TASK DATA Block Start

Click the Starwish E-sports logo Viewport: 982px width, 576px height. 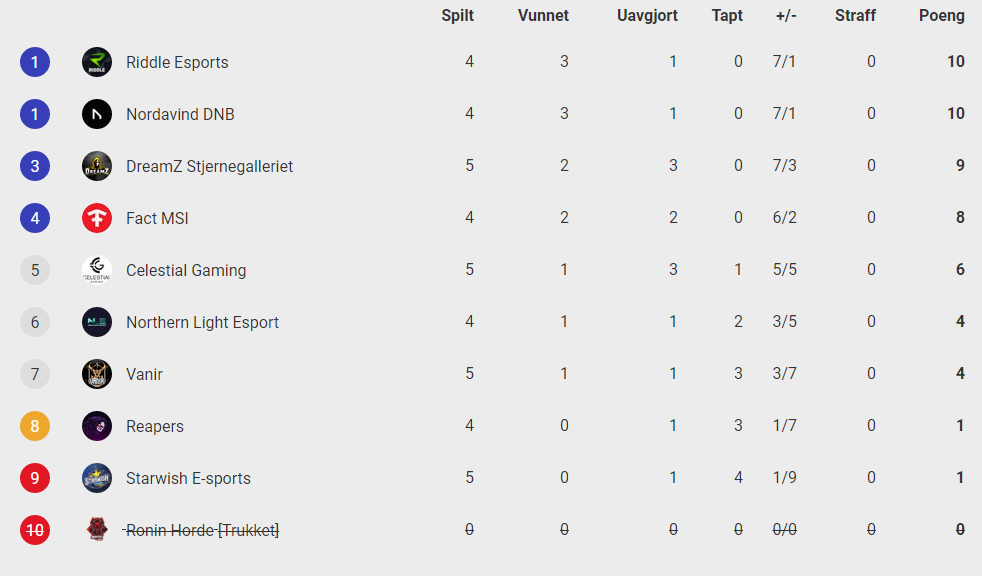[x=97, y=478]
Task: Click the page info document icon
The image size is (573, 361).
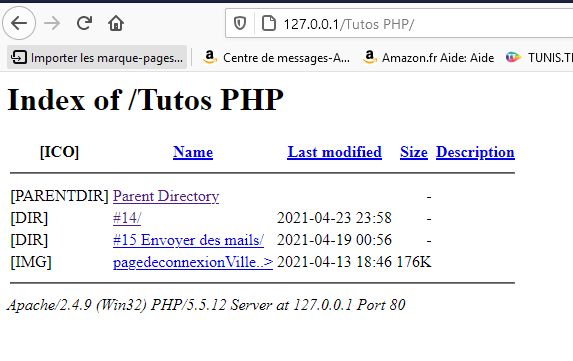Action: (269, 24)
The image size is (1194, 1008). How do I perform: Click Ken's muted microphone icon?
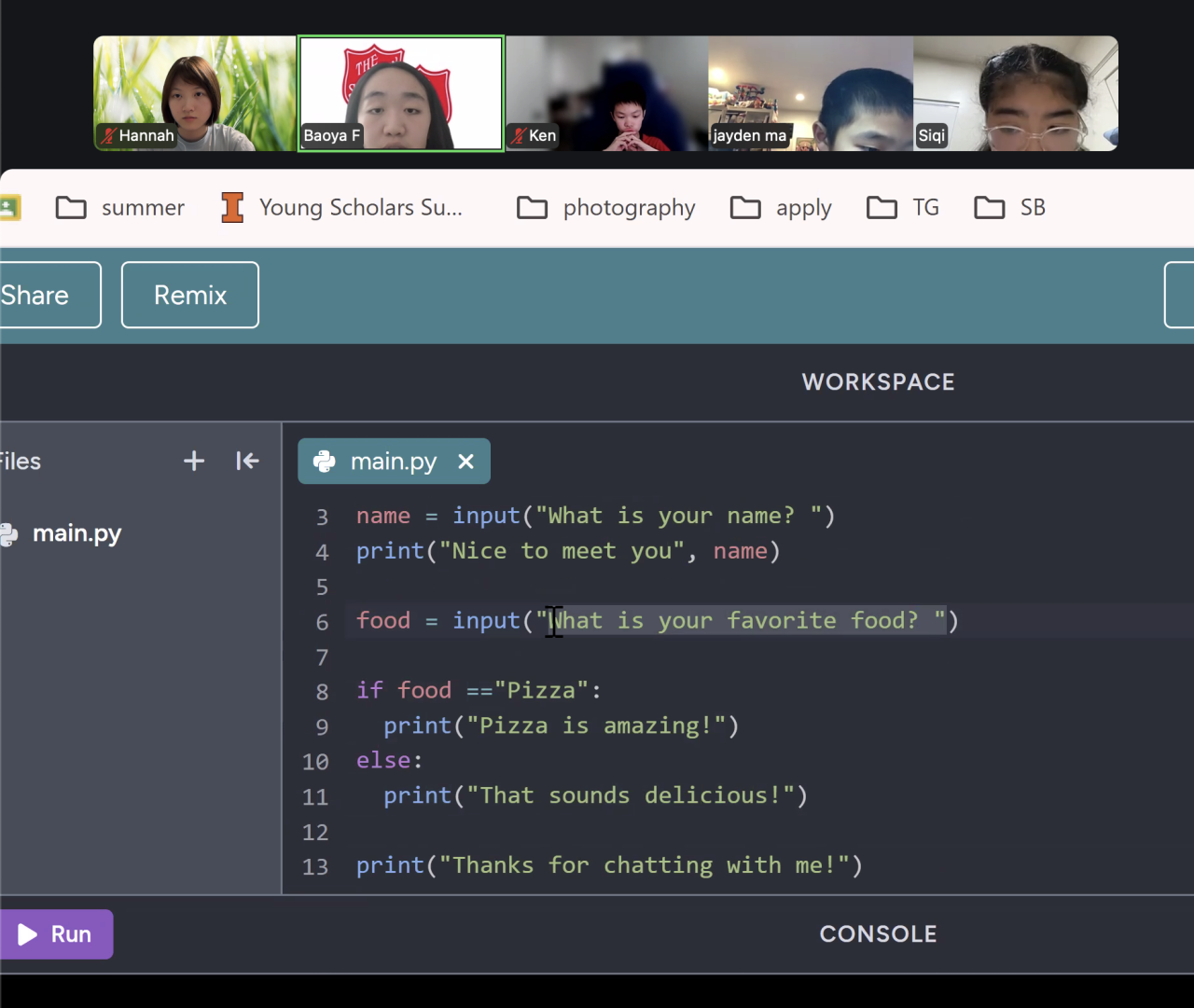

TASK DATA Block End

• **PROBLEM STATEMENT**:
Where the word "icon" occurs in a line of the records, copy that line.

• **RESULT**:
Task: Click the page info document icon
The image size is (1194, 1008). How do I perform: Click Ken's muted microphone icon?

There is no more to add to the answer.